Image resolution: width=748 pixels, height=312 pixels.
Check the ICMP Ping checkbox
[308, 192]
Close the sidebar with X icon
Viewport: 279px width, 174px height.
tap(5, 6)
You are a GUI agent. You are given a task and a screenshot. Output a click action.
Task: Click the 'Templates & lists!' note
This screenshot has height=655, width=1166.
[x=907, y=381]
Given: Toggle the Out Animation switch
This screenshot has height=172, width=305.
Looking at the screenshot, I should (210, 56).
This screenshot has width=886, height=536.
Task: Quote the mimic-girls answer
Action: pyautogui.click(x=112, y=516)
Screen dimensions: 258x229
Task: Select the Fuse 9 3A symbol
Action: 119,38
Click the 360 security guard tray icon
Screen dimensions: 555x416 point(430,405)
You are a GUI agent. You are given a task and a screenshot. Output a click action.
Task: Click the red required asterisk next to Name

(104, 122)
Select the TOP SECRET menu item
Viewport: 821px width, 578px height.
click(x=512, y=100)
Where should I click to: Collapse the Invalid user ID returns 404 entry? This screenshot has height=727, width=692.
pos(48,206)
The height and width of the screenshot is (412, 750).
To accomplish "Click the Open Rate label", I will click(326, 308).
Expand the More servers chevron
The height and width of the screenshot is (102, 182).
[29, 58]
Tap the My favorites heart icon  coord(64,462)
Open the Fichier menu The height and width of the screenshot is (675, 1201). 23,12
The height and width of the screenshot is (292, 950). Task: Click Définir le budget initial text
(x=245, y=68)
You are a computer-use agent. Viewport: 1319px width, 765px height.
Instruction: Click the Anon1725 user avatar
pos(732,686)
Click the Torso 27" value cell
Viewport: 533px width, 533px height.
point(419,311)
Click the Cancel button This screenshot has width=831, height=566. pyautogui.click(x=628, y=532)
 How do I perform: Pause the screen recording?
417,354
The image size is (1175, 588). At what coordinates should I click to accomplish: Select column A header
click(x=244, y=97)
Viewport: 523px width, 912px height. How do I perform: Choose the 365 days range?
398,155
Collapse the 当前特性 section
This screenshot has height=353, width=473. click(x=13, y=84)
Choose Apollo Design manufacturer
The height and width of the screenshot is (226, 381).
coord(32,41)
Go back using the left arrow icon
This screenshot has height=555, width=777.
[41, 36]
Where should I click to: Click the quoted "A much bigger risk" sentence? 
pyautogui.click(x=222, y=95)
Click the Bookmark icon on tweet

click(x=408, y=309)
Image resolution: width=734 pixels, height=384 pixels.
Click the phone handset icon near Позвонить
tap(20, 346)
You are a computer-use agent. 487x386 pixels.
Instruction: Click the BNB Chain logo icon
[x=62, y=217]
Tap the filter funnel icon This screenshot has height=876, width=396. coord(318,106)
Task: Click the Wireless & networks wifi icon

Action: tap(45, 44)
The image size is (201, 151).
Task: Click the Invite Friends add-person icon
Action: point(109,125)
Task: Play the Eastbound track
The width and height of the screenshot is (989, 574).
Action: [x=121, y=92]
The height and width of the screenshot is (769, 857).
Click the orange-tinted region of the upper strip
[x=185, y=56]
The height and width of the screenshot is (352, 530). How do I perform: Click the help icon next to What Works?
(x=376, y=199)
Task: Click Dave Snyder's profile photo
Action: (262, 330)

++++++++

→ **Exercise**
Above are the entries. Quote exactly the lines from the one bearing "Given: Toggle the Out Animation switch" through the one bearing "You are a computer-use agent. Viewport: 1319px".

→ **Output**
Given: Toggle the Out Animation switch
This screenshot has height=172, width=305.
Looking at the screenshot, I should (210, 56).
This screenshot has width=886, height=536.
Task: Quote the mimic-girls answer
Action: pyautogui.click(x=112, y=516)
Screen dimensions: 258x229
Task: Select the Fuse 9 3A symbol
Action: 119,38
Click the 360 security guard tray icon
Screen dimensions: 555x416 point(430,405)
You are a GUI agent. You are given a task and a screenshot. Output a click action.
Task: Click the red required asterisk next to Name

(104, 122)
Select the TOP SECRET menu item
Viewport: 821px width, 578px height.
click(x=512, y=100)
Where should I click to: Collapse the Invalid user ID returns 404 entry? This screenshot has height=727, width=692.
pos(48,206)
The height and width of the screenshot is (412, 750).
To accomplish "Click the Open Rate label", I will click(326, 308).
Expand the More servers chevron
The height and width of the screenshot is (102, 182).
[29, 58]
Tap the My favorites heart icon  coord(64,462)
Open the Fichier menu The height and width of the screenshot is (675, 1201). 23,12
The height and width of the screenshot is (292, 950). Task: Click Définir le budget initial text
(x=245, y=68)
You are a computer-use agent. Viewport: 1319px width, 765px height.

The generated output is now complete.